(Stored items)
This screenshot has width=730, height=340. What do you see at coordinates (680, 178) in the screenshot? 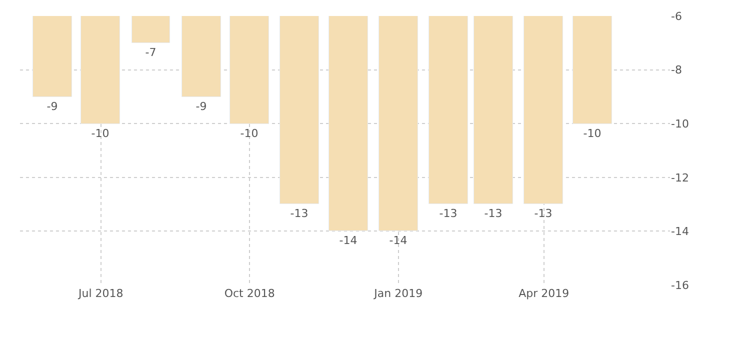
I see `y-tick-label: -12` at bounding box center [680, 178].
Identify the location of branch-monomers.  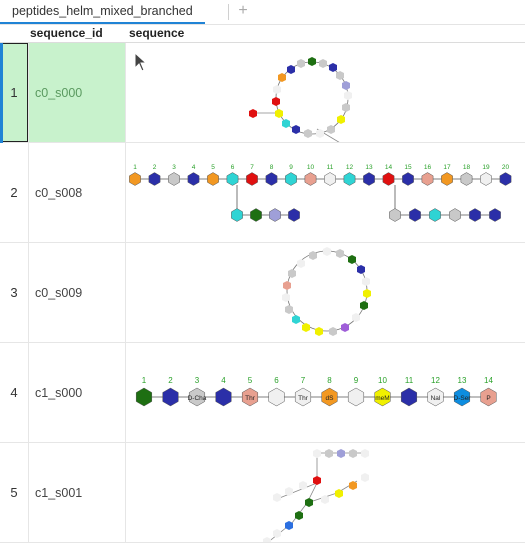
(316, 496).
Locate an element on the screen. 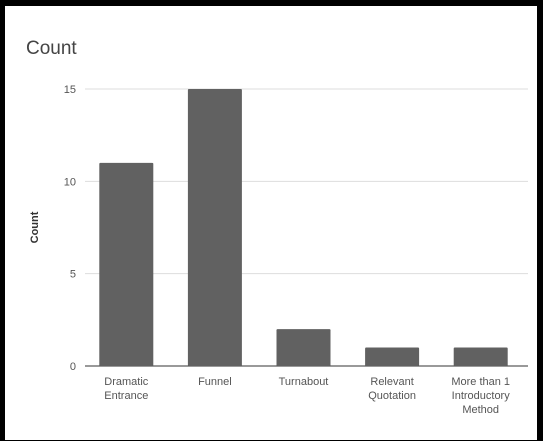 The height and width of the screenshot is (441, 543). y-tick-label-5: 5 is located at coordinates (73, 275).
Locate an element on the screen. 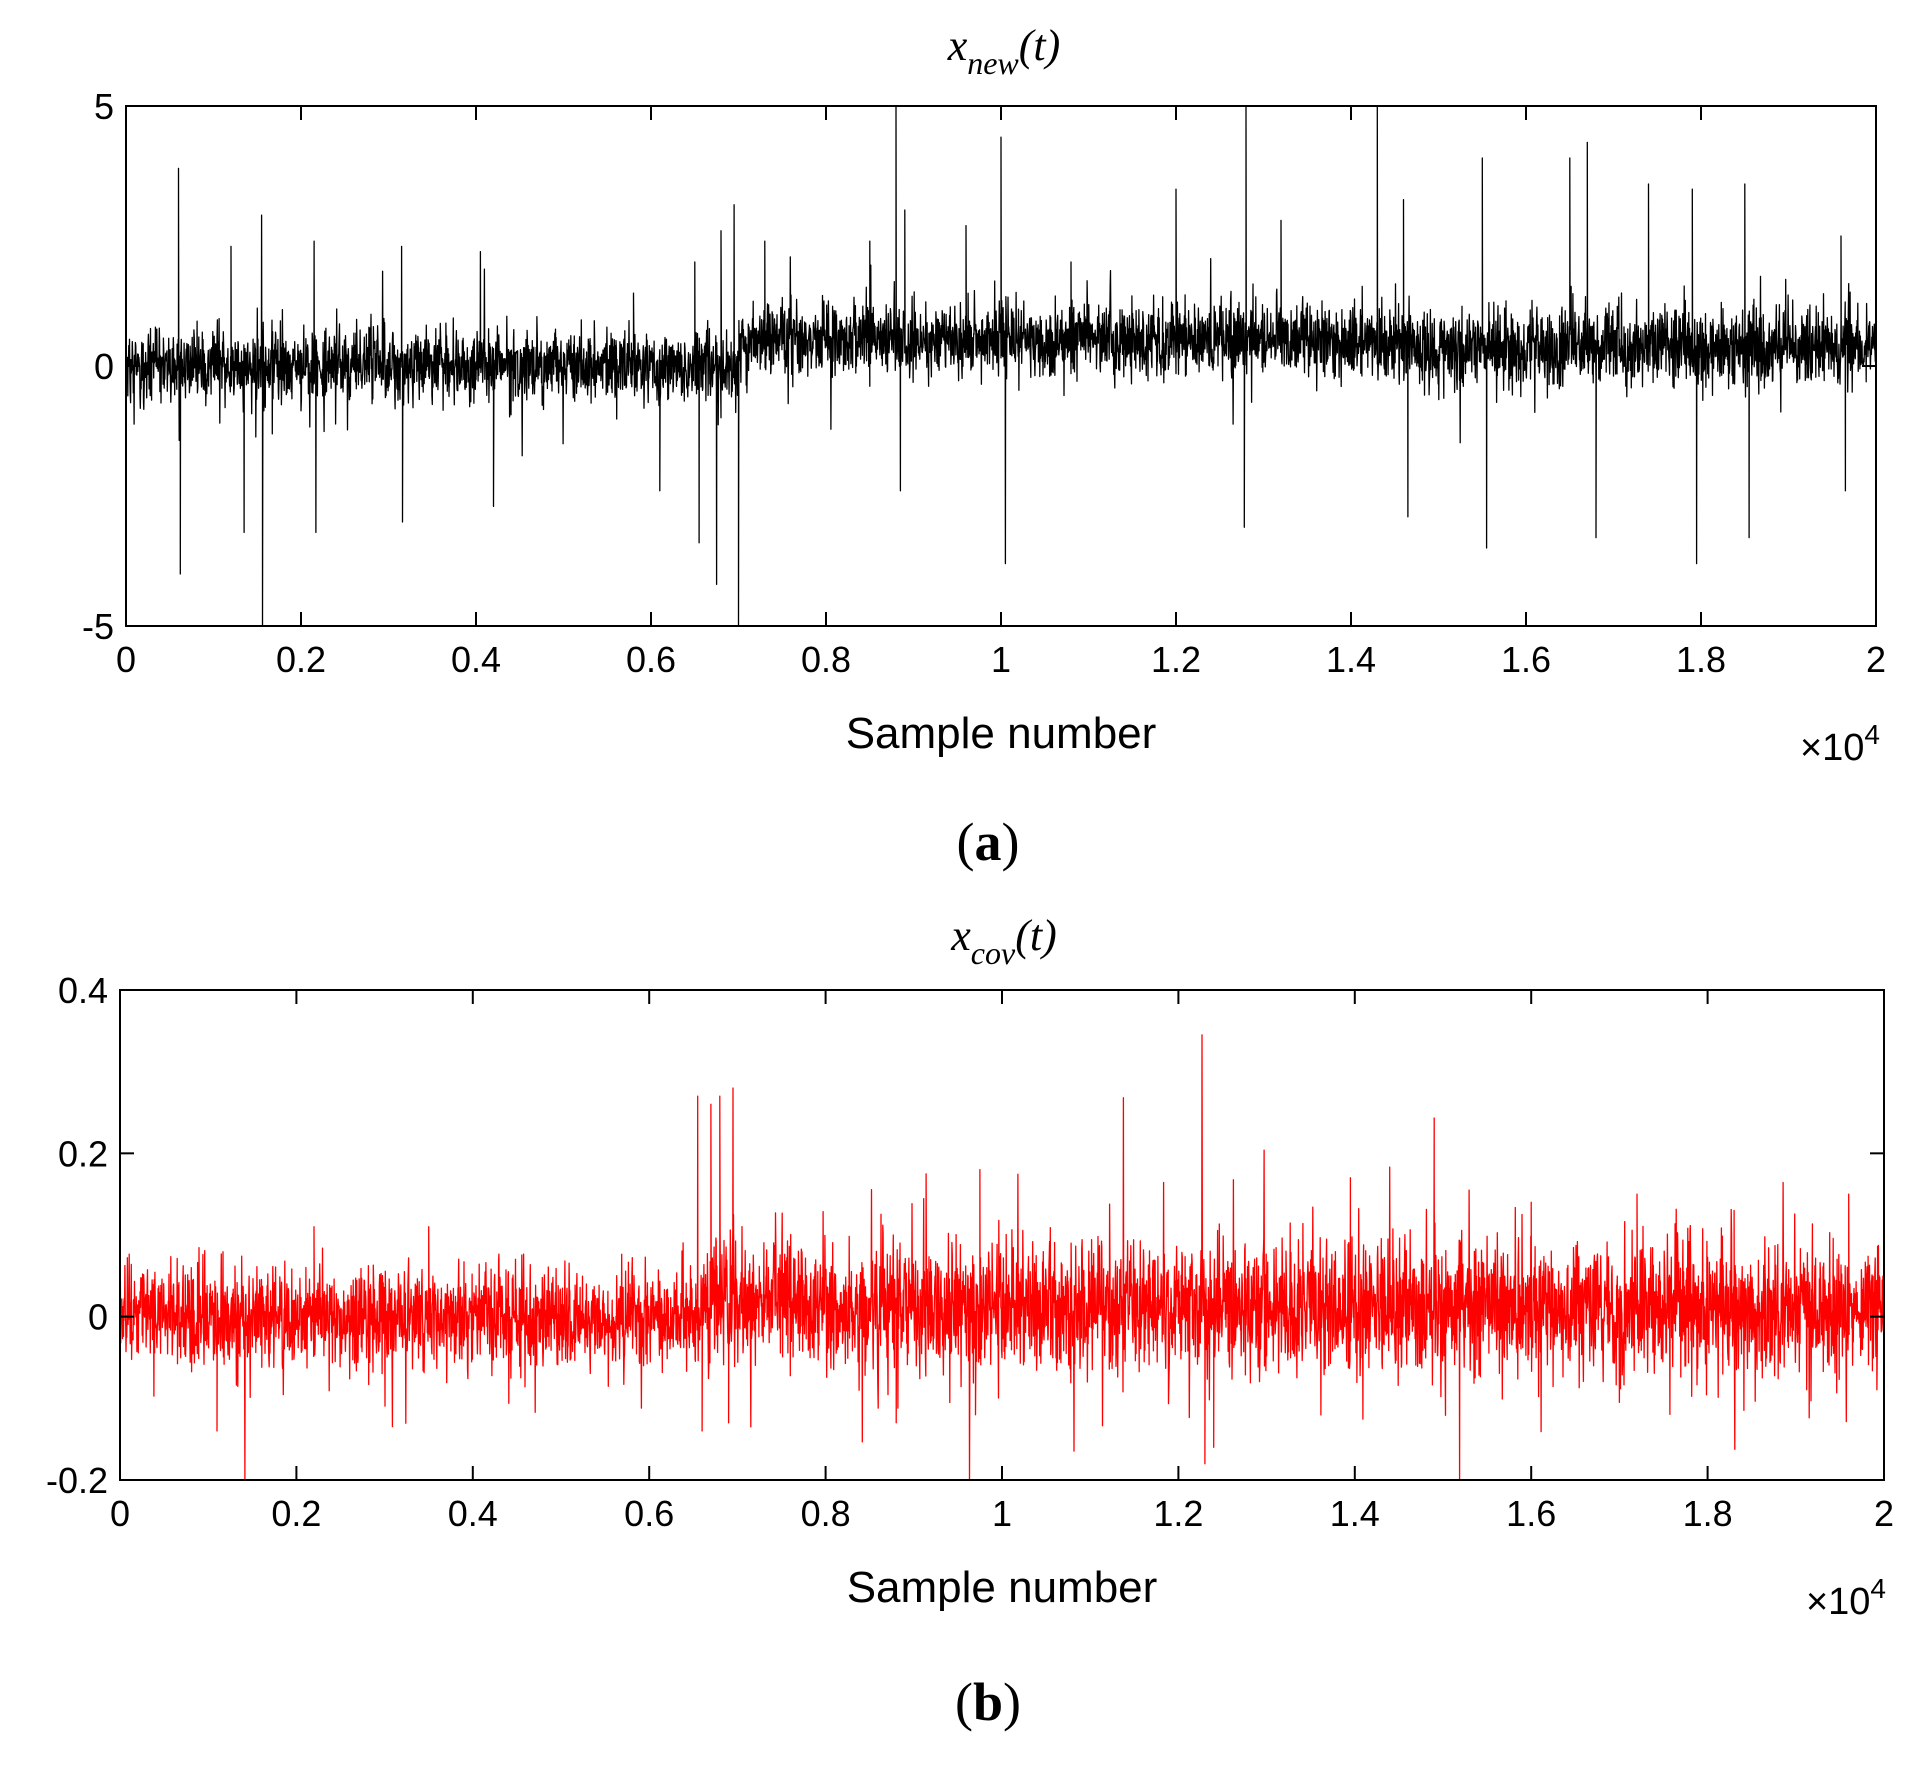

Problem to solve
Convert the stretch from the start of the items through the line containing "(316, 496)." into a JSON list of strings, one string per line, leaving out blank lines and the pictures.

Expected answer
[
  "This screenshot has width=730, height=340. What do you see at coordinates (680, 178) in the screenshot? ",
  "I see `y-tick-label: -12` at bounding box center [680, 178].",
  "Identify the location of branch-monomers.  ",
  "(316, 496)."
]